The self-evident conditions for slab failure are:
- Yield condition: Slab is significantly cracked
- Mechanism condition: Slab distortion is geometrically compatible with crack pattern
- Equilibrium condition: Resultant soil pressure equals total foundation load
In the context of slabs on moisture reactive soil, the yield condition is taken as significant cracking. In this context, cracking due to concrete shrinkage is not significant. However, it should be noted that concrete shrinkage cracks may trigger yield line cracks. Taking a rectangular slab as an example, potential failure mechanisms for slabs on moisture reactive soil are:
Global doming & dishing failures – The shaded portion in the diagram at left represents the soil-slab contact area in doming mode failures, and the non-contact area in dishing mode failures. The yield line crack patterns for global doming and dishing failure mechanisms develop as follows: The first yield line crack more than likely starts along the centerline parallel to the long side of the rectangle, where the bending moment is greatest. As foundation movement increases, the central yield line crack lengthens and then splits into two lines heading at about 450 angles to the corners. The fully developed yield line crack pattern looks like a shallow hipped roof. When the yield line cracks are fully developed, further distortion of the slab is like the motion of a three-dimensional mechanism consisting of four plane segments hinged together along the yield line cracks and rotating relative to each other about the yield line cracks. Cracking is on the top surface of the slab in doming distortion, and on the bottom surface of the stiffening ribs in dishing distortion.

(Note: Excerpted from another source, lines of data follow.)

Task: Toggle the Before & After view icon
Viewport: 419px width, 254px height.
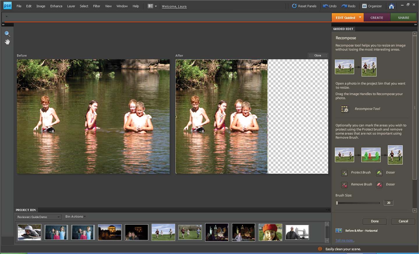Action: (x=339, y=230)
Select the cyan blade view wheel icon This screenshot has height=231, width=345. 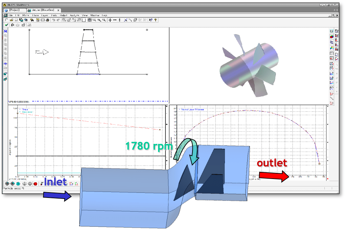(18, 183)

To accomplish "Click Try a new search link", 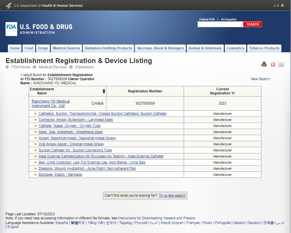I will (x=172, y=196).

Local corner and edge failures – The problem with potential local corner and edge failure mechanisms is that there is no way of relating them to foundation movement. Designers wishing to explore corner and edge failures could consider taking distance e in the diagram at left as the edge distance defined in AS-2870.
Local slab panel failure – The yield line crack pattern for local slab panel failure is similar to global failures, with additional yield line cracks around the panel edges. The critical panel for stiffened rafts is where the upward soil pressure is greatest, at the center of the slab in subsiding foundation movement, in which case all four panel edges are continuous, and at a corner of the slab in heaving foundation movement, in which case only two edges are continuous. There is no soil pressure on the slab panels of waffle rafts, so the critical condition is a concentrated load in the middle of a panel at a corner of the slab.
Critical failure mechanism – According to the upper and lower bound theorems* in structural mechanics, the critical failure mechanism for slabs on moisture reactive soil exhibits the lowest foundation movement capacity and requires the highest strength to sustain the most severe combination of loading and foundation movement. It is impossible to predict a-priori which failure mechanism governs. Global doming failure usually governs on building sites under normal moisture conditions at time of construction. Global dishing failure may govern on building sites that are abnormally dry at time of construction, followed by a prolonged period of wet weather. Local corner and edge failures may govern on building sites exhibiting non-uniform soil characteristics, such as for example inadequately compacted soil on a cut-fill site, or the presence of gilgais, or the development of sink holes. Isolated slab panel failure may govern when stiffening ribs are too widely spaced or when isolated slab panels are too thin.
* Like, “The strength of a chain is that of its weakest link” – Slabs on moisture reactive soil fail when, where and how they most easily can.